Oh, fucking… religion.

Religion is one of those things I’ve never really had. Well, no. I’ve had a religion before; I was Episcopalian (which, lets face it, is the only branch of Christianity near worth being apart of because they’re not judgmental assholes). I guess I just have never had faith in it, or anything else, though. I don’t believe in God, and I think the Bible is a bunch of crack that someone wrote while tripping on mushrooms way back in the beginning of the good old A.D.

Let me not go any further without a bit of a warning to all you all. I am not here to discuss religion with you, get into an argument or some kind of heated debate. This is my journal, and you either like it, or you don’t and keep your mouth shut. Clear? Lovely. Moving on.

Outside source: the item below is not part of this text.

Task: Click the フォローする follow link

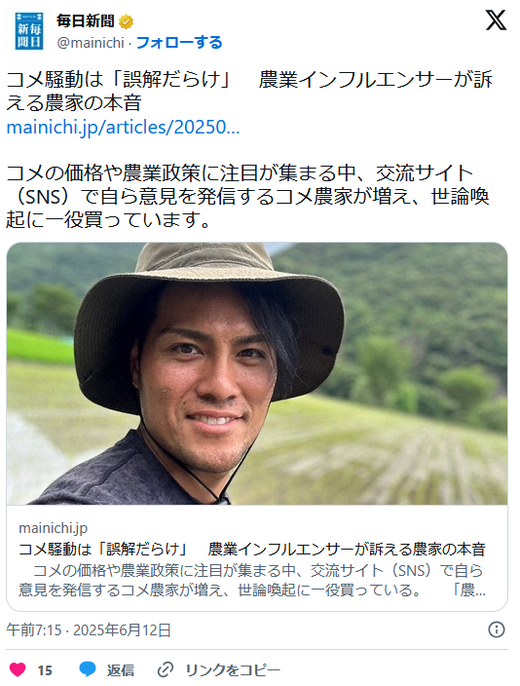Action: pos(179,42)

For not having faith in my religion as a child/teenager, I adored my church. St. Johns Episcopal Church in Gloucester, MA. Great people, they really are. I was an acolyte for years, sung in choir (which, really, my voice isn’t that great, the one time I got a solo I swear I butchered it to hell and back again), and I loved going to Youth Group. Hell, I even went to like this bible camp one summer, which then got me obsessed with the movie “The Prince of Egypt”. You all seriously have no idea how much that cartoon movie rocks my socks. You really don’t. But anyway.

Youth group… that was the best. We would put on cabarets sometimes, and once again I point out the awesomeness that was my branch of the Christianity religion, because who else would let me make a dance to “I’m A Slave 4 U” by Britney Spears and perform it literally in the church. Oh, and I can’t forget one of the boys dressing in drag and lip syncing “Man, I Feel Like A Woman.” Yeah, that was my church. We were fucking cool. We even did little ceremonies for gay couples, even though it wasn’t legalized then there. I repeat, we were the shit.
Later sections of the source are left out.